The above description is only for the purpose of describing the preferred embodiments of the present invention, and is not intended to limit the scope of the present invention, and any variations and modifications made by those skilled in the art based on the above disclosure are within the scope of the appended claims.

Claims

1. The utility model provides a method of feeding of semiconductor board, the semiconductor board has two at least material loading mouths, and at least two dispose a microenvironment on the material loading mouth, its characterized in that, method of feeding of semiconductor board includes:

providing M wafer transmission boxes, wherein the Kth wafer transmission box and the Kth +1 wafer transmission box are placed on different feeding ports, the door of the Kth wafer transmission box is in an open state and used for goods running, and the doors of the other wafer transmission boxes are in a closed state;

detecting the goods running information of the semiconductor machine, and if the number of the remaining wafers in the K wafer transfer box is less than or equal to a preset number, opening a door of the K +1 wafer transfer box to prepare for goods running, wherein the size of the preset number depends on the time for preparing for goods running; and the number of the first and second groups,

detecting the goods running information of the semiconductor machine, and controlling the K +1 wafer transfer box to start goods running if the K wafer transfer box finishes goods running;

wherein M is 2 or more, K =1, 2.

2. The method as claimed in claim 1, wherein after the door of the K +1 th FOUP is opened, wafer information in the K +1 th FOUP is detected.

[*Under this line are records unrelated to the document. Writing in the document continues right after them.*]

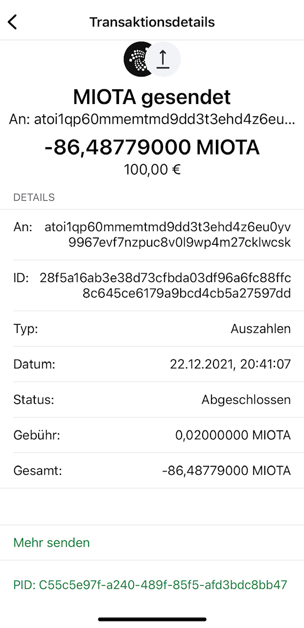Tap the Mehr senden link
Image resolution: width=304 pixels, height=628 pixels.
coord(51,543)
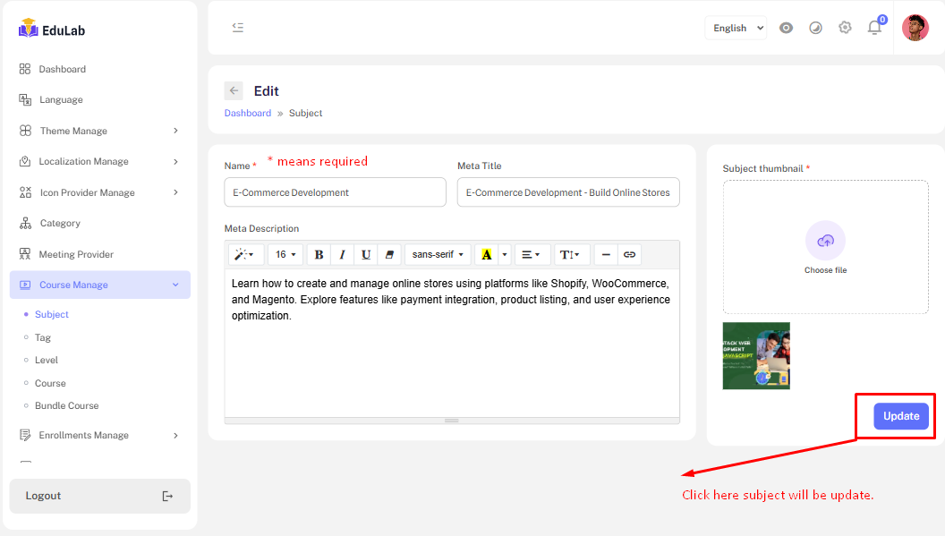This screenshot has height=536, width=945.
Task: Open Category in the sidebar
Action: click(x=60, y=224)
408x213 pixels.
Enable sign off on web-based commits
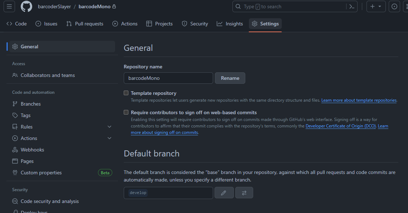[126, 112]
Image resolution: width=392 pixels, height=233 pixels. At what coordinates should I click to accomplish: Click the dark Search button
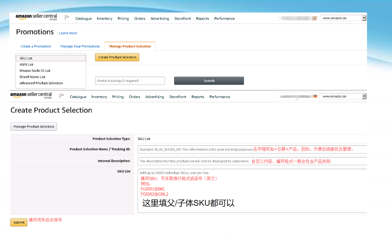(x=209, y=81)
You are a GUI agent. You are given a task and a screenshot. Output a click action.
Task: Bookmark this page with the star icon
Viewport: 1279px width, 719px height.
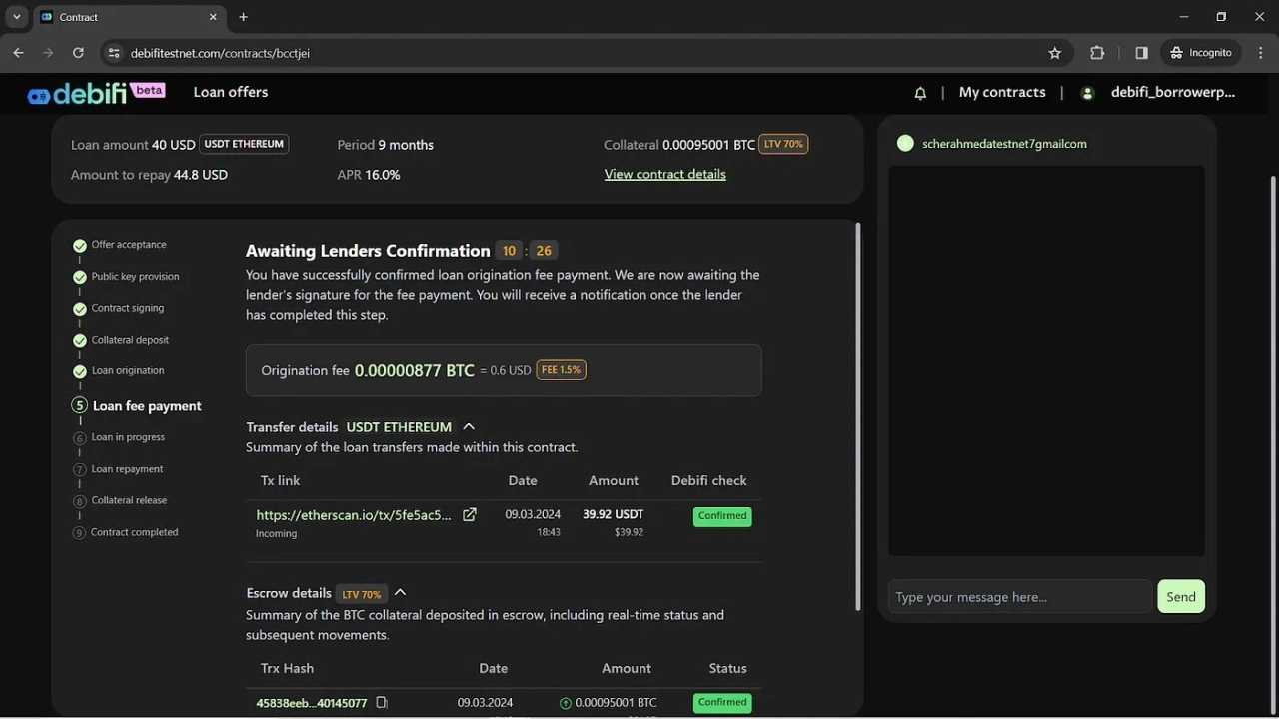click(x=1054, y=53)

3. The method of claim 2, wherein the wafer information in the K +1 th FOUP box comprises lot information, status information and location information of the wafer.

4. The method of claim 3, wherein the run preparation time comprises a time to open a door of the FOUP and a time to detect wafer information in the FOUP.

5. The method of claim 1, wherein the run preparation time is less than or equal to the run time of the predetermined number of wafers.

6. The method of claim 5, wherein the predetermined number is greater than or equal to 2 and less than or equal to 4.

7. The method as claimed in claim 1, wherein the K-th FOUP arrives at the semiconductor tool earlier than the K + 1-th FOUP arrives at the semiconductor tool.

8. The method of claim 7, wherein M is greater than or equal to 2 and less than or equal to 5.

9. The method as claimed in claim 1, wherein a silicon layer or a metal layer is formed on the surface of the wafer.

10. The method as claimed in claim 9, wherein the semiconductor machine is a nickel deposition apparatus or a copper electroplating apparatus.